I always thought that in q and in k all expressions divided ; evaluated left-to-right and operator precedence inside is right-to-left.

But then I tried to apply this principle to Ament At operator parameters. Confusingly it seems working in the opposite direction:

$ q KDB+ 3.6 2019.04.02 Copyright (C) 1993-2019 Kx Systems
q)@[10 20 30;g;:;100+g:1]
10 101 30

The same precedence works inside a function parameters too:

q){x+y}[q;10+q:100]
210

So why does it happend - why does it first calculate the last one parameter and only then first? Is it a feature we should avoid?

Upd: evaluation vs parsing. There could be another cases: https://code.kx.com/q/ref/apply/#when-e-is-not-a-function

q)@[2+;"42";{)}]
')
  [0]  @[2+;"42";{)}]
q)@[string;42;a:100] / expression not a function
"42"
q)a // but a was assigned anyway
100
q)@[string;42;{b::99}] / expression is a function
"42"
q)b // not evaluated
'b
  [0]  b
       ^
Solution

  • The semicolon is a multi-purpose separator in q. It can separate statements (e.g. a:10; b:20), in which case statements are evaluated from left-to-right similar to many other languages. But when it separates elements of a list it creates a list expression which (an expression) is evaluated from right-to-left as any other q expression would be.

    Like in this example:

    q)(q;10+q:100)
110 100

    One of many overloads of the dot operator (.) evaluates its left operand on a list of values in its right operand:

    q){x+y} . (q;10+q:100)
210

    In order to do so a list expression itself needs to be evaluated first, and it will be, from right-to-left as any other list expression.

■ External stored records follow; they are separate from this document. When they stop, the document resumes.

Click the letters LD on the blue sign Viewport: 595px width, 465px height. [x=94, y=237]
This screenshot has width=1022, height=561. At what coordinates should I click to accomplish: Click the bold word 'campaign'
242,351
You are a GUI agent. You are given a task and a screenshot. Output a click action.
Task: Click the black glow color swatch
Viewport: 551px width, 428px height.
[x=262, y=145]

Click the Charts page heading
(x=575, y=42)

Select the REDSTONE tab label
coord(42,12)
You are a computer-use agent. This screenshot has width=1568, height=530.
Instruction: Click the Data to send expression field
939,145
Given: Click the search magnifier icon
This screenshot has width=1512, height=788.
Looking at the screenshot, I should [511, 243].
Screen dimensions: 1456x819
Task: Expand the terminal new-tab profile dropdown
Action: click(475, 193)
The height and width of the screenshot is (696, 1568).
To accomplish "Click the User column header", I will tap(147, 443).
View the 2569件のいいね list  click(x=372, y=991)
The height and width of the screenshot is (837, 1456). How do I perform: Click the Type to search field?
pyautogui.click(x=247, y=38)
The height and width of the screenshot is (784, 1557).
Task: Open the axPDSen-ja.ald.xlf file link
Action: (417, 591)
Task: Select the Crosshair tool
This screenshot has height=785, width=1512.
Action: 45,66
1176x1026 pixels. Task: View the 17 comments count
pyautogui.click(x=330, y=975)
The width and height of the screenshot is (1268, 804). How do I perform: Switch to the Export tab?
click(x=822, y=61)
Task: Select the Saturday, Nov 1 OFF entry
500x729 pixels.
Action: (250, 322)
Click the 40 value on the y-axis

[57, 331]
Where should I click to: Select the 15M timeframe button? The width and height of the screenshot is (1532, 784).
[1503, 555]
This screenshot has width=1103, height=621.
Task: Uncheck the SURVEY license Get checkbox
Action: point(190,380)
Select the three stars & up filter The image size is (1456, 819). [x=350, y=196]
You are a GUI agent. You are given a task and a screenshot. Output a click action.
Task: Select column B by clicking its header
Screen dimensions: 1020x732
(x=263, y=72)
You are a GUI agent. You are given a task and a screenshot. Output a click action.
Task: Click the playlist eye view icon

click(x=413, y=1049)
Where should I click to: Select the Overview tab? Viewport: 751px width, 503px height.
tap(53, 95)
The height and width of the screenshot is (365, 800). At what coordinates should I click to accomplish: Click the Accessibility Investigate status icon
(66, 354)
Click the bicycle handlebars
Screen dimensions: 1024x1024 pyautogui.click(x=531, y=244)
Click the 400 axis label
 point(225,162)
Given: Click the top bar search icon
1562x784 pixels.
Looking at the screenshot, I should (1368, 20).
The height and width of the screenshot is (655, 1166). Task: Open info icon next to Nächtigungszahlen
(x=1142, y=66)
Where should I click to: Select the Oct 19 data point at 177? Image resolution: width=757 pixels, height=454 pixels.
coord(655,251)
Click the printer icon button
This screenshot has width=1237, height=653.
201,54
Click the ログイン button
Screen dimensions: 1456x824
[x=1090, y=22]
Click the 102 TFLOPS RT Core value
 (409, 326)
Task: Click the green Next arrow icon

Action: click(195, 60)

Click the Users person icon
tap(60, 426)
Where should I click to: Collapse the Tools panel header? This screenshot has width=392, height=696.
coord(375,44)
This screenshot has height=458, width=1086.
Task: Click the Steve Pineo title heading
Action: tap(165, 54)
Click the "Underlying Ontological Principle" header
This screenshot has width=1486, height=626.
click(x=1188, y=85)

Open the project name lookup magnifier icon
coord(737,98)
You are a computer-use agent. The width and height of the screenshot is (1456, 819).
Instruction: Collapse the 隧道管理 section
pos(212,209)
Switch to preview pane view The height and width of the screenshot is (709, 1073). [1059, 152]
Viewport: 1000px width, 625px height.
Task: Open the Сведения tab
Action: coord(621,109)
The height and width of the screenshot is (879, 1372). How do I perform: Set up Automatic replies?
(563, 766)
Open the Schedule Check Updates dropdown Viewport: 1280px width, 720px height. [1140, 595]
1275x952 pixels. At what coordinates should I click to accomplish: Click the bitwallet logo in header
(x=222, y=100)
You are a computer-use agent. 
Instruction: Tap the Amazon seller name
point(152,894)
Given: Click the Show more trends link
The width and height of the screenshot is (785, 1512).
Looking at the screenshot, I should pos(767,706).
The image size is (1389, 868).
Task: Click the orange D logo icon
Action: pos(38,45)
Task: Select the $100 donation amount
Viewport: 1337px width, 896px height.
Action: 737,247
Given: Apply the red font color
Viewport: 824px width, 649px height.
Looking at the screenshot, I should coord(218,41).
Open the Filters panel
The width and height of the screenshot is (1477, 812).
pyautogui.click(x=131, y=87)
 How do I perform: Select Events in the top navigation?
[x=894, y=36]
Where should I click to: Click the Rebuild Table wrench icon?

    However, the latter is just another way of getting the result of

    {x+y}[q;10+q:100]

    which therefore should produce the same value. And it does. By evaluating function arguments from right-to-left, of course!

    A side note. Please don't be confused by the conditional evaluation statement $[a;b;c]. Even though it looks like an expression it is in fact a statement which evaluates a first and only then either b or c. In other words a, b and c are not arguments of some function $ in this case.